Antes mesmo que o IGP-M começasse a se tornar um problema, o QuintoAndar criou uma plataforma exclusiva para mediar as renegociações. Isso porque quando a pandemia do coronavírus chegou ao Brasil, o desemprego e a redução de renda fizeram com que muitos inquilinos precisassem de uma trégua no pagamento do aluguel.
“Não tínhamos um canal para renegociações, porque uma situação como essa nunca tinha acontecido. Então criamos uma forma de o inquilino pedir uma redução no aluguel pelo próprio aplicativo, e o proprietário decidia se concedia ou não o desconto. Mas agora o problema é diferente”, diz o co-fundador do QuintoAndar.
Ele diz que a disparada do IGP-M não só doeu no bolso dos inquilinos como também prejudicou os donos de imóveis. “Muita gente pensa que por o IPCA estar mais baixo essa é uma mudança que beneficia só inquilino, mas não é bem assim. Um preço mais justo mantém o imóvel alugado por mais tempo. O proprietário tem interesse em propor um valor razoável para o aluguel porque se o imóvel for desocupado a rentabilidade dele vai para zero”, afirma Penha.
Além disso, embora a fotografia atual mostre o IGP-M bem à frente do IPCA, nem sempre foi assim. Um levantamento feito pelo QuintoAndar mostrou que, desde 2005, o IGP-M teve variação negativa 20 vezes quando analisado o índice acumulado nos 12 meses anteriores. Isso nunca aconteceu com o IPCA, que tem uma trajetória histórica bem menos volátil.
Como o próprio nome sugere, o IPCA reflete melhor o custo de vida dos consumidores, enquanto o IGP-M mostra os custos para o setor produtivo. Esse foi outro ponto que pesou na decisão de mudança proposta pelo QuintoAndar.
Como renegociar o indexador?
O co-fundador da plataforma digital explica que a flexibilidade continuará existindo. O padrão dos novos contratos será o de uso do IPCA, mas inquilinos e locadores podem optar por adotar o IGP-M se assim desejarem. Para os contratos vigentes, a decisão de mudança também deve ser feita em comum acordo entre as partes. A alteração do índice poderá ser feita em qualquer momento do contrato, mas faz mais sentido que ela aconteça próximo do período de reajuste, que acontece a cada 12 meses.
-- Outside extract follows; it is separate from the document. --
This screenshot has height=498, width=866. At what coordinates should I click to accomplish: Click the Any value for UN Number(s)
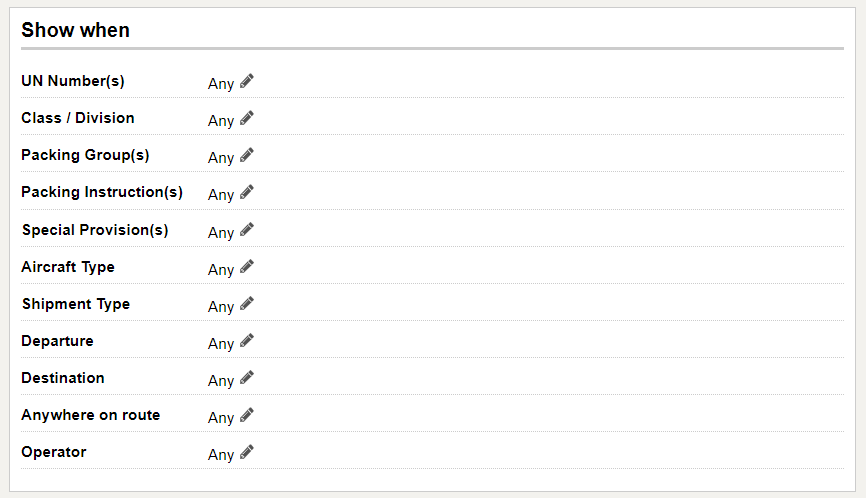(x=221, y=84)
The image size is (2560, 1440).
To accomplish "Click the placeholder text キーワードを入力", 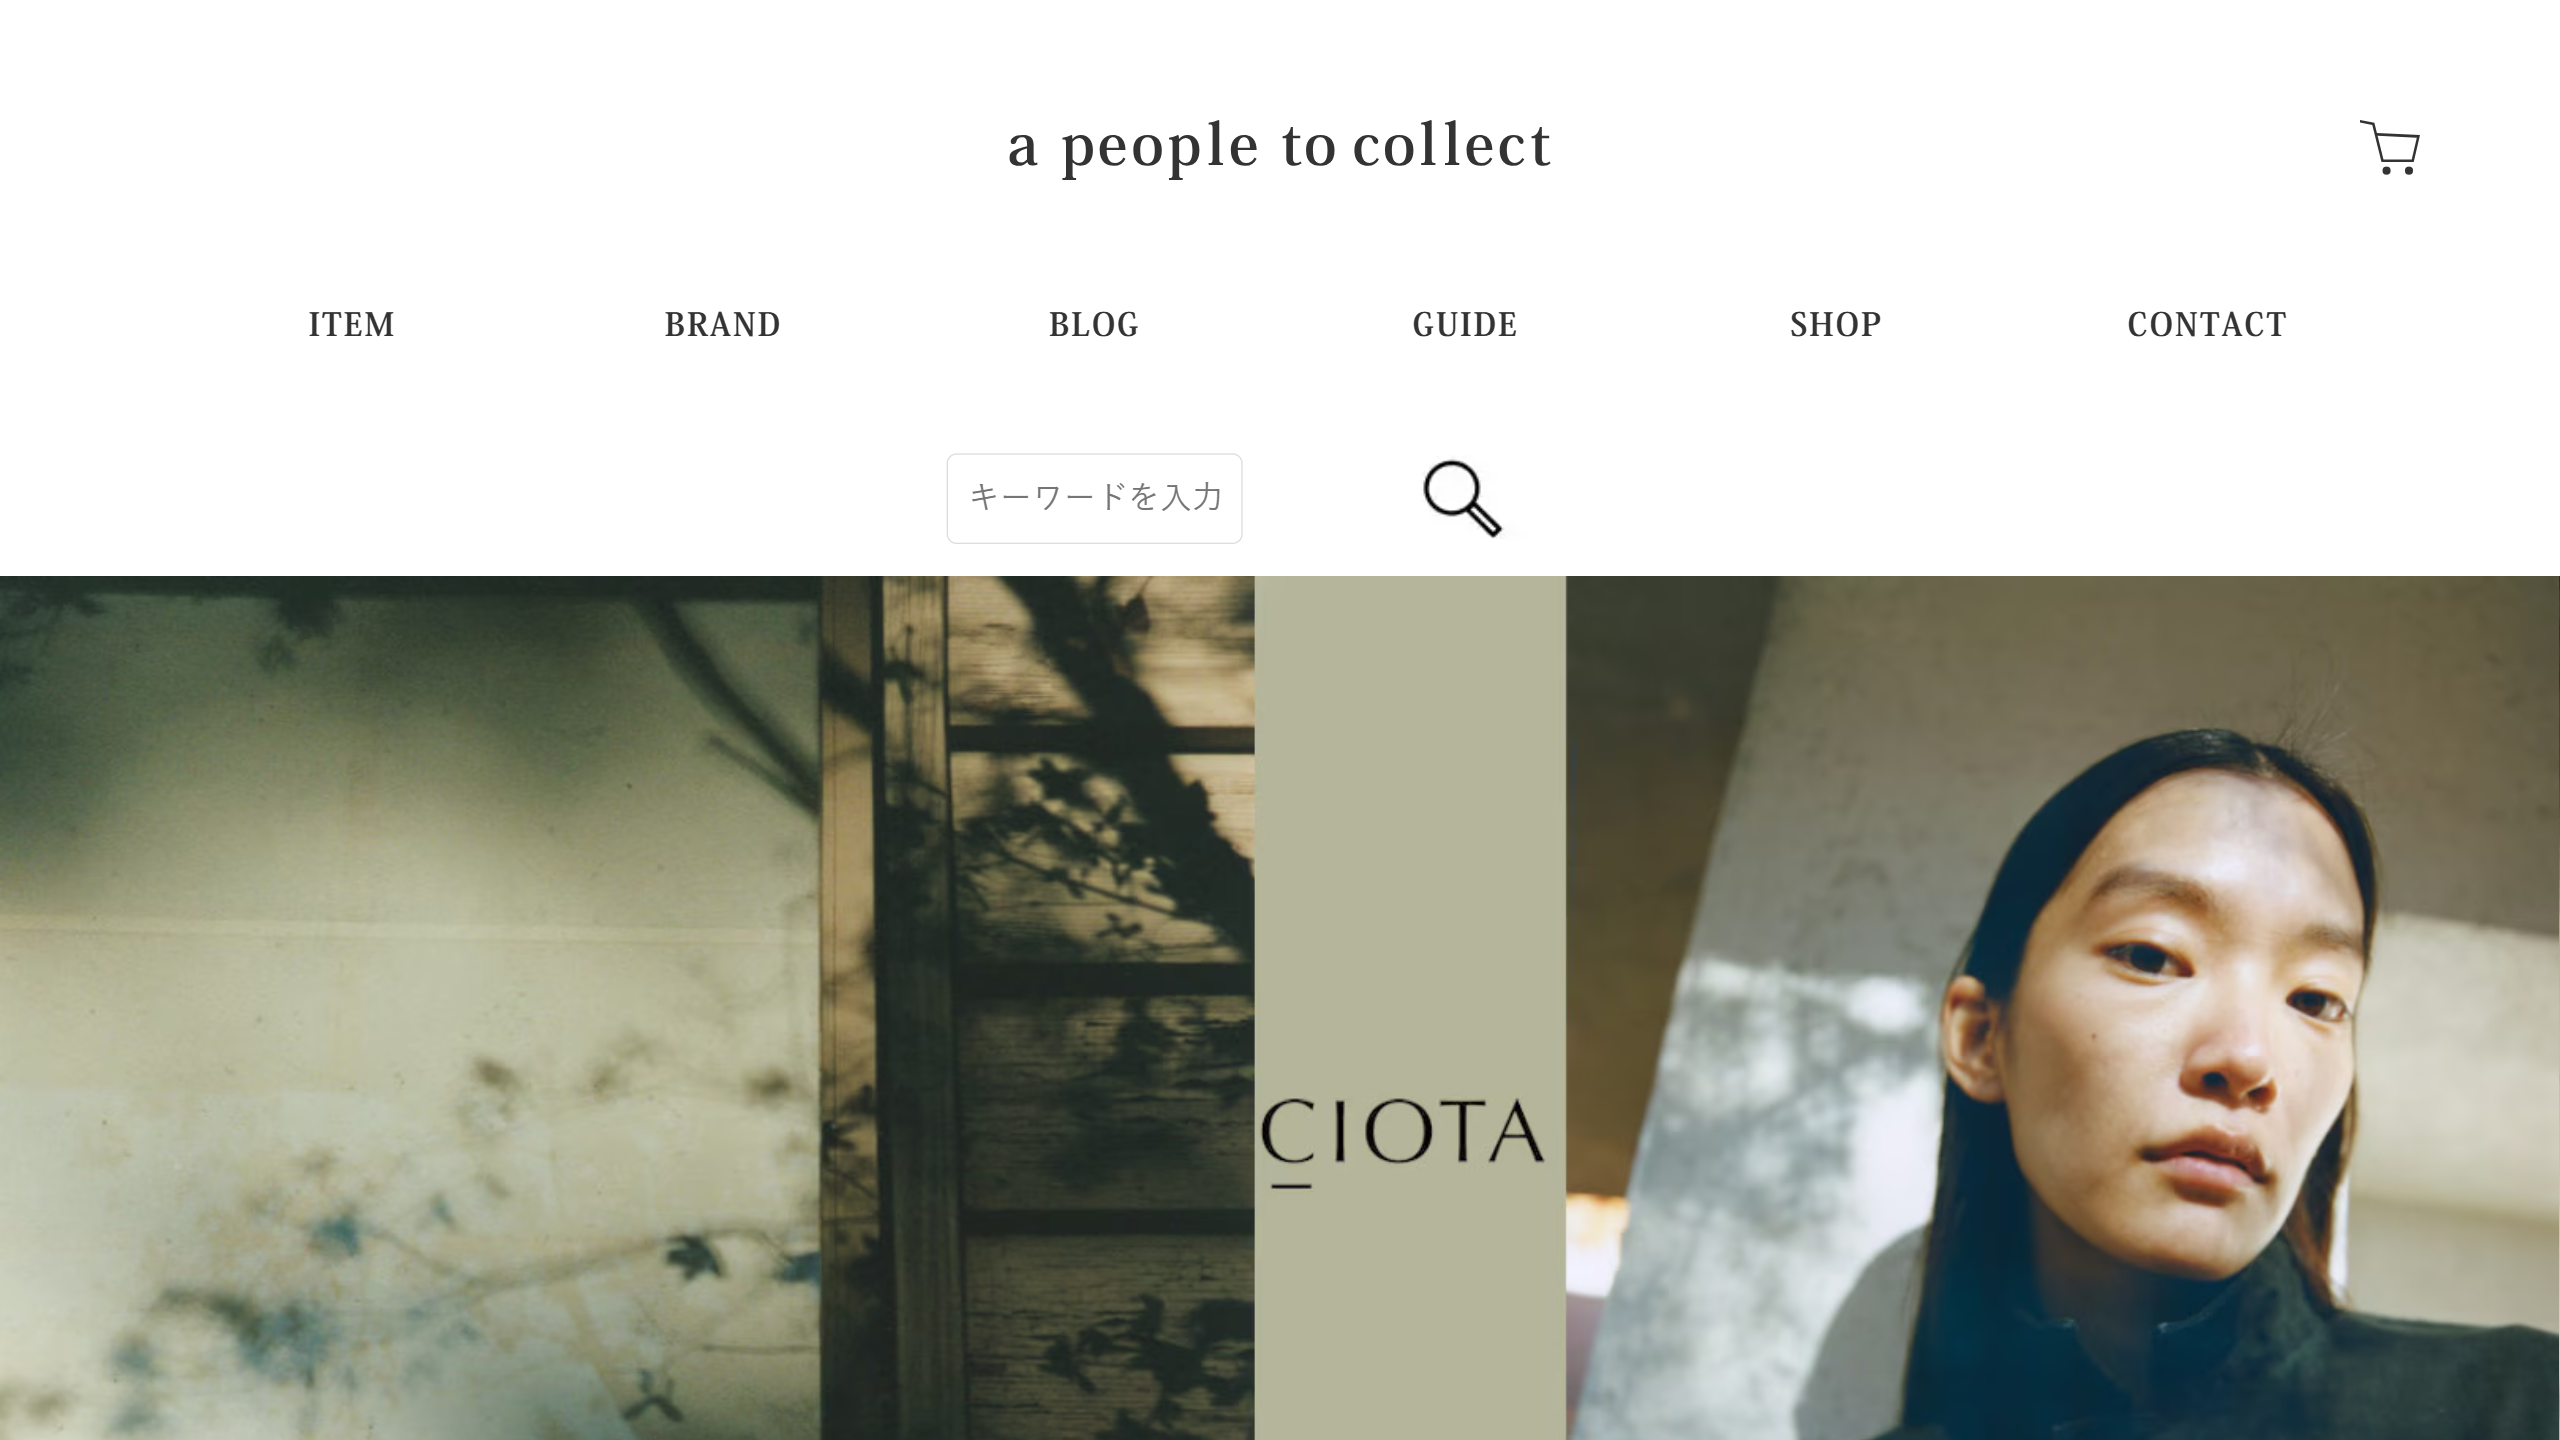I will [x=1095, y=497].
Essa flexibilidade vai permitir, por exemplo, que os contratos voltem a usar o IGP-M como indexador caso o IPCA fuja do controle nos próximos meses, algo que não está nas previsões do mercado. “Se por acaso acontecer uma inversão de cenário, é óbvio que vamos sentar para discutir uma solução que faça sentido para o mercado”, diz Penha.